Acknowledging that Title VII does not include sexual orientation in its list of protected classes, the EEOC nevertheless determined that it does prohibit sexual orientation discrimination for one simple reason: Sexual orientation discrimination is simply a form of sex discrimination, a class long protected by Title VII. In other words, discriminating against an employee because of his or her sexual orientation is sex discrimination because “it necessarily entails treating an employee less favorably because of the employee’s sex.” For example, not promoting a male employee because he mentions his male partner in conversation discriminates against the employee for being male. A female employee who referred to her male partner would not receive the same adverse employment action. Thus the male employee is treated differently because he is male—a clear violation of Title VII.
Another example (provided by the EEOC in its decision) involves suspending a female employee for displaying a photo of her female spouse on her desk. If a male employee is not similarly suspended for displaying photos of his female spouse, then the employer has engaged in sex discrimination because it has treated the female employee differently from the male employee. Such discrimination falls under the broad category of sex discrimination, even though it could be defined more specifically as sexual orientation discrimination.
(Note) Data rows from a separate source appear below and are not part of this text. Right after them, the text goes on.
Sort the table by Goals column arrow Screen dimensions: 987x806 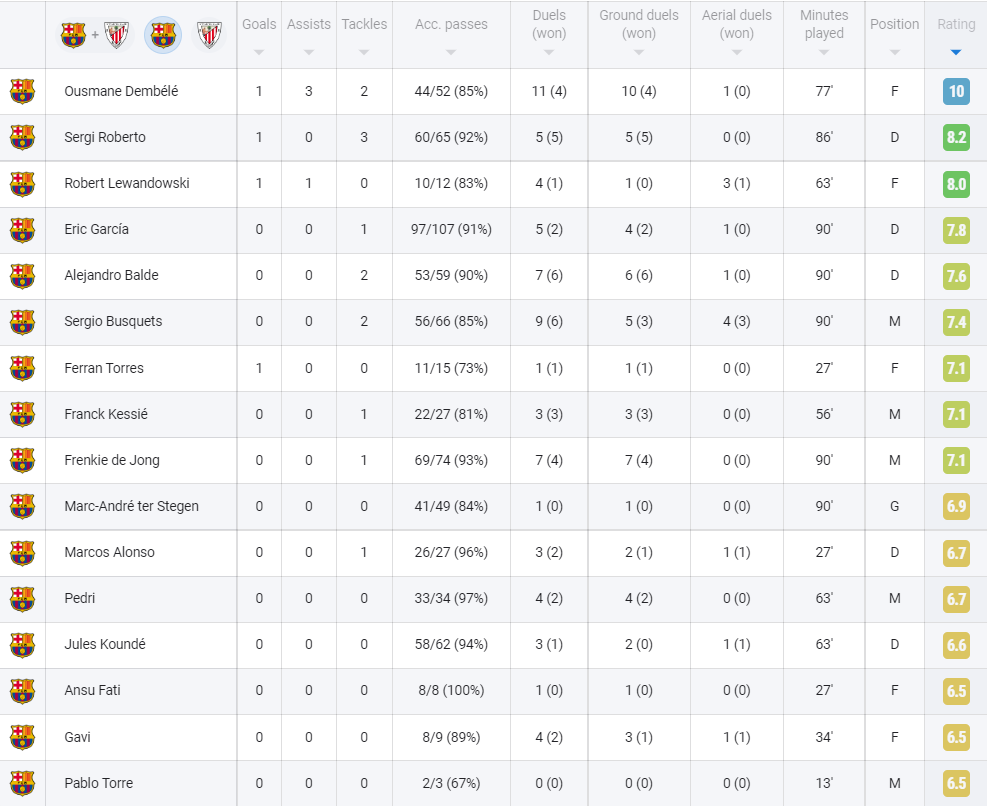click(259, 52)
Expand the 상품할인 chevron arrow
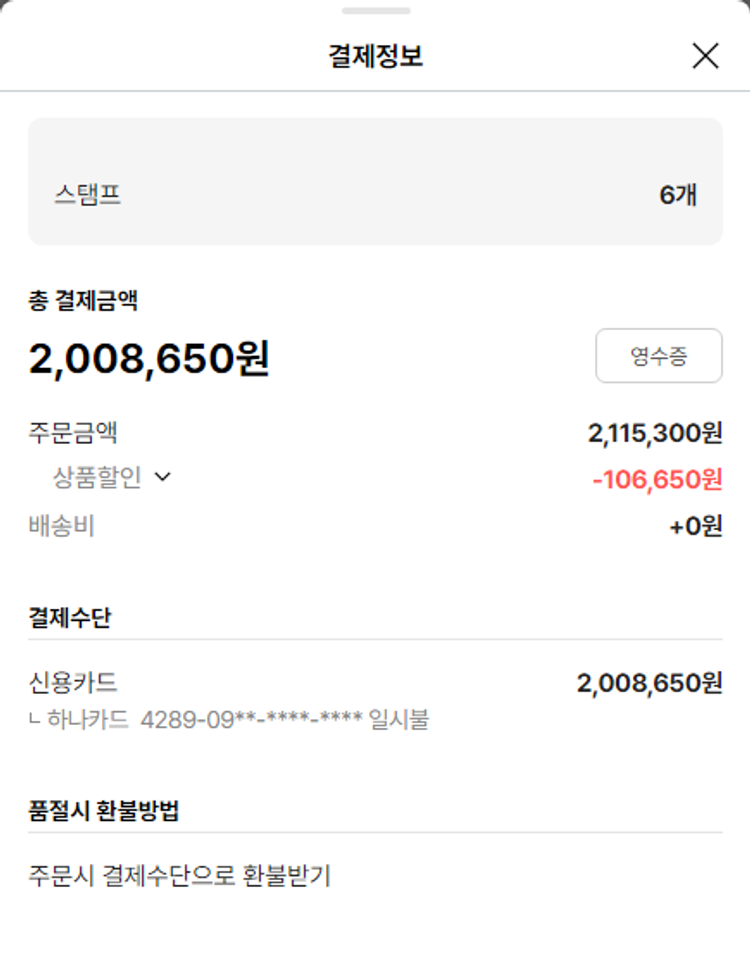Screen dimensions: 750x969 (x=163, y=478)
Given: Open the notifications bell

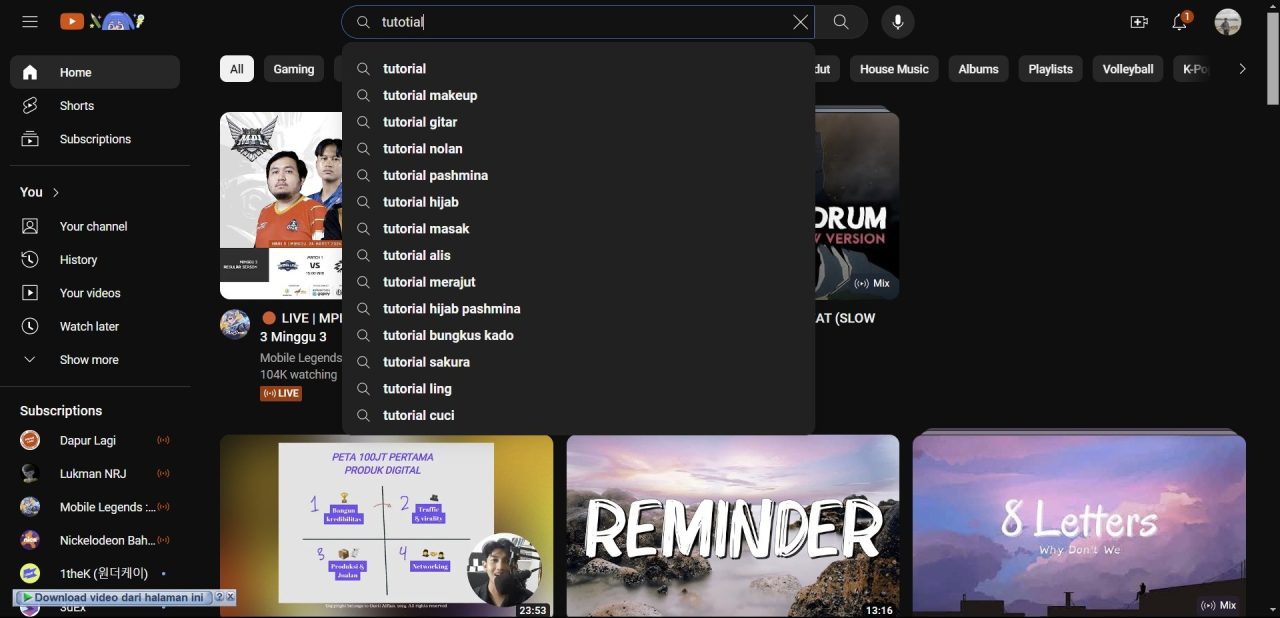Looking at the screenshot, I should (x=1179, y=23).
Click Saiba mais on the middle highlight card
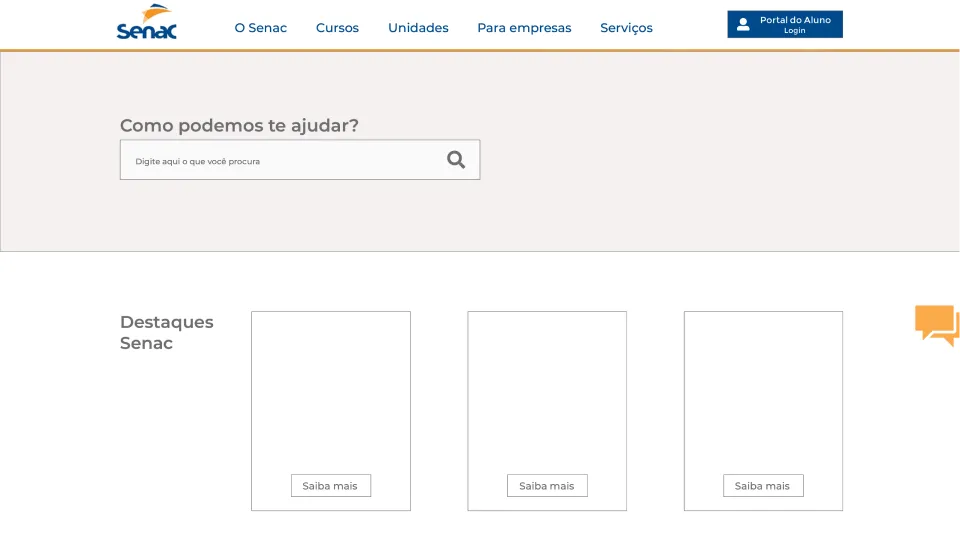960x540 pixels. (547, 486)
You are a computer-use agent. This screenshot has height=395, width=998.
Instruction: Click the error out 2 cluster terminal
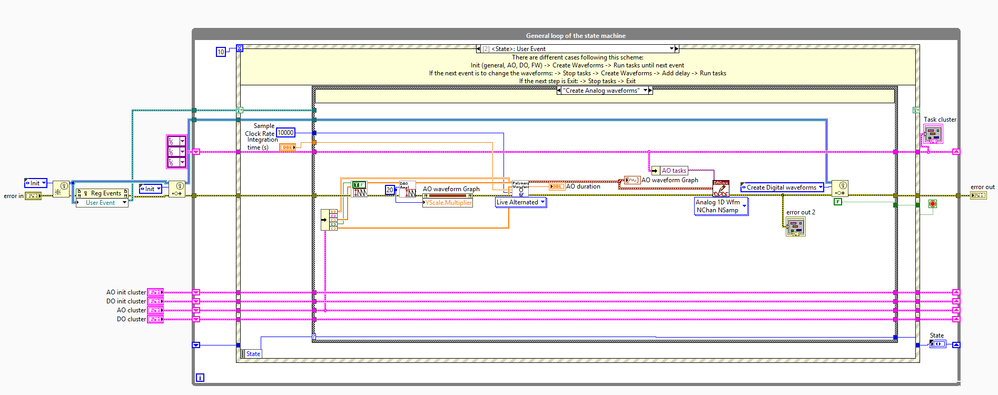(x=795, y=226)
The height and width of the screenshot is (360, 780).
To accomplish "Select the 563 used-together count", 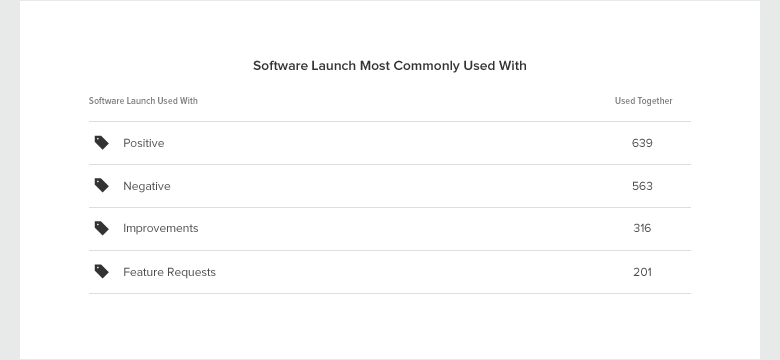I will (642, 186).
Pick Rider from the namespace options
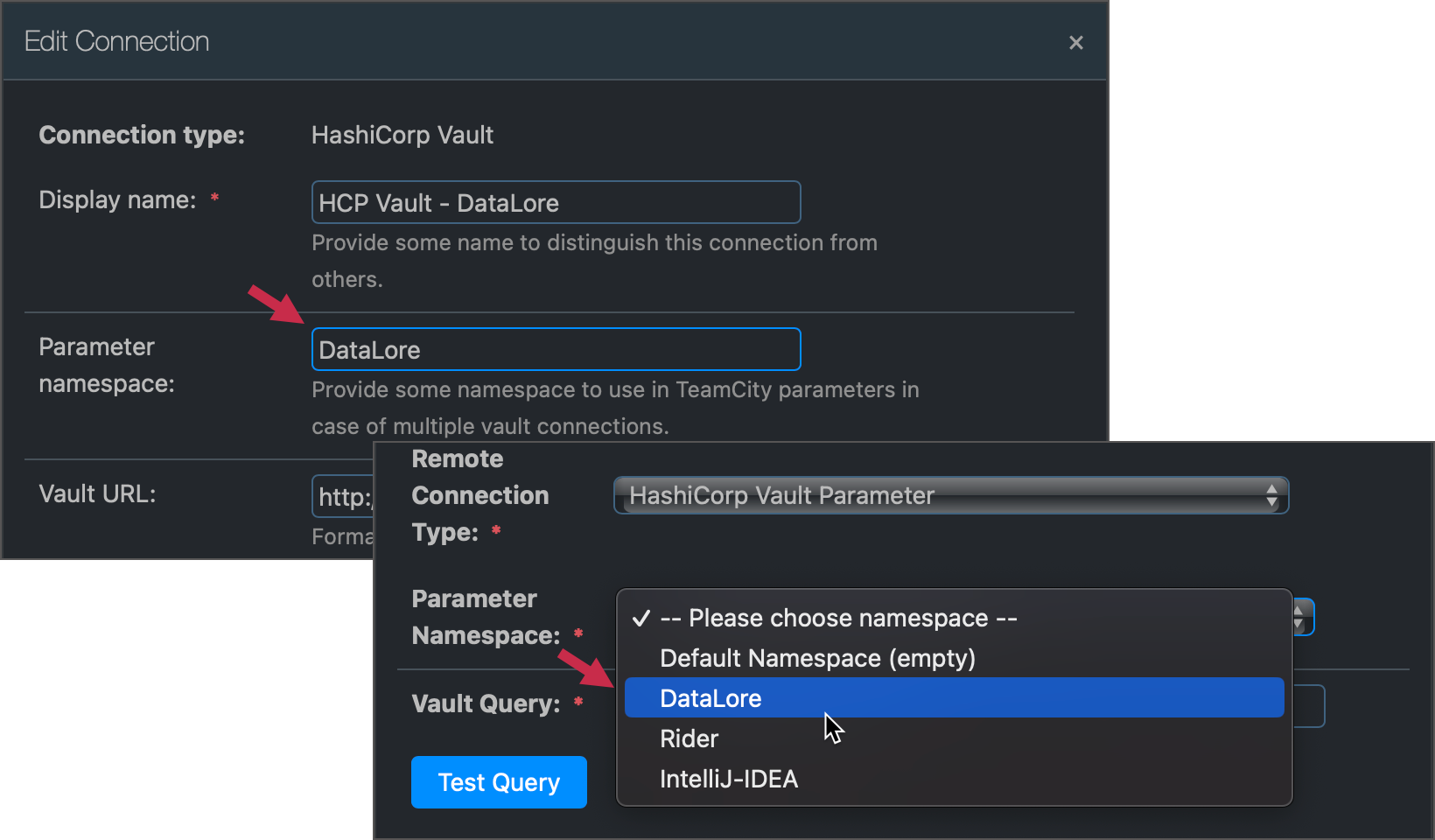 690,739
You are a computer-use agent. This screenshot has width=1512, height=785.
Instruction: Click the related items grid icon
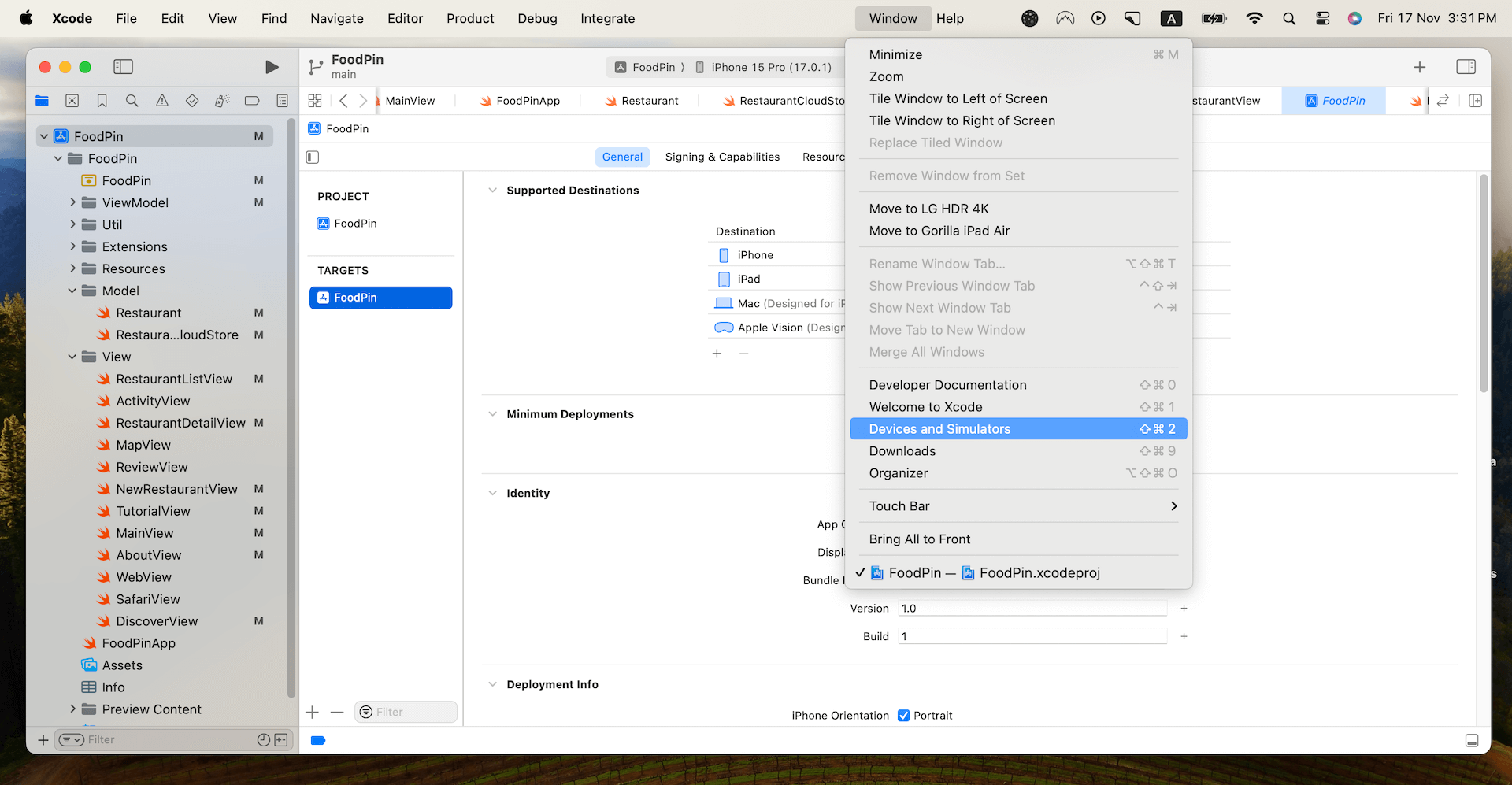coord(315,101)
The EEOC also based its conclusion on the argument that sexual orientation discrimination involves discrimination for associating with a person of the same sex. Much like race association cases in which courts recognize actionable claims where employees face discrimination because of a personal relationship between the employee and a person of another race, sexual orientation discrimination claims have an association component as well. Because Title VII prohibits discrimination against an employee based on an association with a person of another race, so the EEOC concludes, it also prohibits discrimination against an employee based on the sex of an individual with whom that employee associates.
In addressing arguments that Title VII does not encompass sexual orientation claims, the EEOC states that Congress’ inaction on this issue is not authoritative. The EEOC opines that Congress’ inaction could be due to the fact that it interprets Title VII as already encompassing sexual orientation claims. Additionally, the EEOC argues that it is not creating a new protected class but simply clarifying the types of claims that can be brought as sex discrimination claims—a preexisting protected class.
What does this mean for private-sector employers?
Creating a new protected class or not, the EEOC’s opinion certainly opens up additional avenues for employees who feel they have experienced workplace discrimination. First and foremost, the opinion limits a federal employer’s ability to address claims of sexual orientation discrimination in house. Rather, these claims must now proceed through the EEO channels currently handling race, sex, religion, and national origin claims. Although not binding on private employers, the recent decision communicates the EEOC’s position loud and clear: Employers must treat claims of sexual orientation discrimination in the same manner as other types of discrimination under Title VII.
Responding to an EEOC charge can be a tricky and daunting task, packed with potential pitfalls. Successfully navigating the EEOC process is often the first step towards successfully defending—or even avoiding—a costly employment discrimination lawsuit.